▶ _What to produce_: The listing should be printed again without a single change.

** Opening Information provided block **

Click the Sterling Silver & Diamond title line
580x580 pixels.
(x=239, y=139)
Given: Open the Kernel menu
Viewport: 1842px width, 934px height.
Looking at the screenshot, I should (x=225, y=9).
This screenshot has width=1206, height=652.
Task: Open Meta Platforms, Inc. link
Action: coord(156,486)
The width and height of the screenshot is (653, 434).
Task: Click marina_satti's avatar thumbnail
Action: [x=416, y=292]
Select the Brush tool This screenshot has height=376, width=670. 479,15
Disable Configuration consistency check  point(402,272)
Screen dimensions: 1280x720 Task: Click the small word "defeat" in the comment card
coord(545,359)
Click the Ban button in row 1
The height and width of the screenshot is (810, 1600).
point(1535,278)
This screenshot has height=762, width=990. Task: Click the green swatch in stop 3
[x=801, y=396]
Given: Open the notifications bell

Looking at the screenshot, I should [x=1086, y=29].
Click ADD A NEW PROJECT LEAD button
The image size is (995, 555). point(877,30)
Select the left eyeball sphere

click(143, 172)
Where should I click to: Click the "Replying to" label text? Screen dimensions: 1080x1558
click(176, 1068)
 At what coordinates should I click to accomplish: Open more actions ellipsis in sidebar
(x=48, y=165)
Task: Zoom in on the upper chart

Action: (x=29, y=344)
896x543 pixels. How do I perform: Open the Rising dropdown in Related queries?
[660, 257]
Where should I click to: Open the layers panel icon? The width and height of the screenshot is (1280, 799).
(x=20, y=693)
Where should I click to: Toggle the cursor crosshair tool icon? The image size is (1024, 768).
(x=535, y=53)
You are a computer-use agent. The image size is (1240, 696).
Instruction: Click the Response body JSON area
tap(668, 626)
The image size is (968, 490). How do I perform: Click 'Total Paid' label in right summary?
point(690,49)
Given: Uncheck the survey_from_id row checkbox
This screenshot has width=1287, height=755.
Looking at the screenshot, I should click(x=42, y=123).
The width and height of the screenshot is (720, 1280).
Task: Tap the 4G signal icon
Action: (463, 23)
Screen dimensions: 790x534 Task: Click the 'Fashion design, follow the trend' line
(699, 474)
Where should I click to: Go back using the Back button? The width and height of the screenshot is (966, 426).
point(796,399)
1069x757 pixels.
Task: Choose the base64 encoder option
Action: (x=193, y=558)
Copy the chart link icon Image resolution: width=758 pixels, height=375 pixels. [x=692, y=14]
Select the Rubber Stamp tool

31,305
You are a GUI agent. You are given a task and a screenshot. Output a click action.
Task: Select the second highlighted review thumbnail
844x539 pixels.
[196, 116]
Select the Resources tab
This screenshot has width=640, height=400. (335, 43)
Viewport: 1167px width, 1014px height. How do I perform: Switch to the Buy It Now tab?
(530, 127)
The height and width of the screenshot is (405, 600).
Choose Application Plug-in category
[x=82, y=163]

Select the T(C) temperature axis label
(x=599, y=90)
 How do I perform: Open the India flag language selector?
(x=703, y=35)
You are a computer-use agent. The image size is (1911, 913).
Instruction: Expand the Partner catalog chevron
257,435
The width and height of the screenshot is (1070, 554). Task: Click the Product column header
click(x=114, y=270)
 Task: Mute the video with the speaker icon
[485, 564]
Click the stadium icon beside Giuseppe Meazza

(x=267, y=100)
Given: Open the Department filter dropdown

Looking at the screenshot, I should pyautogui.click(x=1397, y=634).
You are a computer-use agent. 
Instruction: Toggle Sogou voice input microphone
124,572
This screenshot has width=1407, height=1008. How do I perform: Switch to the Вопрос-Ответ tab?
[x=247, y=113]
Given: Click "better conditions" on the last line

** Closing Information provided block **

▶ _Your solution_:
Click the Sterling Silver & Diamond title line
580x580 pixels.
(x=239, y=139)
Given: Open the Kernel menu
Viewport: 1842px width, 934px height.
Looking at the screenshot, I should (x=225, y=9).
This screenshot has width=1206, height=652.
Task: Open Meta Platforms, Inc. link
Action: coord(156,486)
The width and height of the screenshot is (653, 434).
Task: Click marina_satti's avatar thumbnail
Action: [x=416, y=292]
Select the Brush tool This screenshot has height=376, width=670. 479,15
Disable Configuration consistency check  point(402,272)
Screen dimensions: 1280x720 Task: Click the small word "defeat" in the comment card
coord(545,359)
Click the Ban button in row 1
The height and width of the screenshot is (810, 1600).
point(1535,278)
This screenshot has height=762, width=990. Task: Click the green swatch in stop 3
[x=801, y=396]
Given: Open the notifications bell

Looking at the screenshot, I should [x=1086, y=29].
Click ADD A NEW PROJECT LEAD button
The image size is (995, 555). point(877,30)
Select the left eyeball sphere

click(143, 172)
Where should I click to: Click the "Replying to" label text? Screen dimensions: 1080x1558
click(176, 1068)
 At what coordinates should I click to accomplish: Open more actions ellipsis in sidebar
(x=48, y=165)
Task: Zoom in on the upper chart

Action: (x=29, y=344)
896x543 pixels. How do I perform: Open the Rising dropdown in Related queries?
[660, 257]
Where should I click to: Open the layers panel icon? The width and height of the screenshot is (1280, 799).
(x=20, y=693)
Where should I click to: Toggle the cursor crosshair tool icon? The image size is (1024, 768).
(x=535, y=53)
You are a computer-use agent. The image size is (1240, 696).
Instruction: Click the Response body JSON area
tap(668, 626)
The image size is (968, 490). How do I perform: Click 'Total Paid' label in right summary?
point(690,49)
Given: Uncheck the survey_from_id row checkbox
This screenshot has width=1287, height=755.
Looking at the screenshot, I should click(x=42, y=123).
The width and height of the screenshot is (720, 1280).
Task: Tap the 4G signal icon
Action: (463, 23)
Screen dimensions: 790x534 Task: Click the 'Fashion design, follow the trend' line
(699, 474)
Where should I click to: Go back using the Back button? The width and height of the screenshot is (966, 426).
point(796,399)
1069x757 pixels.
Task: Choose the base64 encoder option
Action: (x=193, y=558)
Copy the chart link icon Image resolution: width=758 pixels, height=375 pixels. [x=692, y=14]
Select the Rubber Stamp tool

31,305
You are a GUI agent. You are given a task and a screenshot. Output a click action.
Task: Select the second highlighted review thumbnail
844x539 pixels.
[196, 116]
Select the Resources tab
This screenshot has width=640, height=400. (335, 43)
Viewport: 1167px width, 1014px height. How do I perform: Switch to the Buy It Now tab?
(530, 127)
The height and width of the screenshot is (405, 600).
Choose Application Plug-in category
[x=82, y=163]

Select the T(C) temperature axis label
(x=599, y=90)
 How do I perform: Open the India flag language selector?
(x=703, y=35)
You are a computer-use agent. The image size is (1911, 913).
Instruction: Expand the Partner catalog chevron
257,435
The width and height of the screenshot is (1070, 554). Task: Click the Product column header
click(x=114, y=270)
 Task: Mute the video with the speaker icon
[485, 564]
Click the stadium icon beside Giuseppe Meazza

(x=267, y=100)
Given: Open the Department filter dropdown

Looking at the screenshot, I should pyautogui.click(x=1397, y=634).
You are a computer-use agent. 
Instruction: Toggle Sogou voice input microphone
124,572
This screenshot has width=1407, height=1008. How do I perform: Switch to the Вопрос-Ответ tab?
[x=247, y=113]
Given: Click "better conditions" on the last line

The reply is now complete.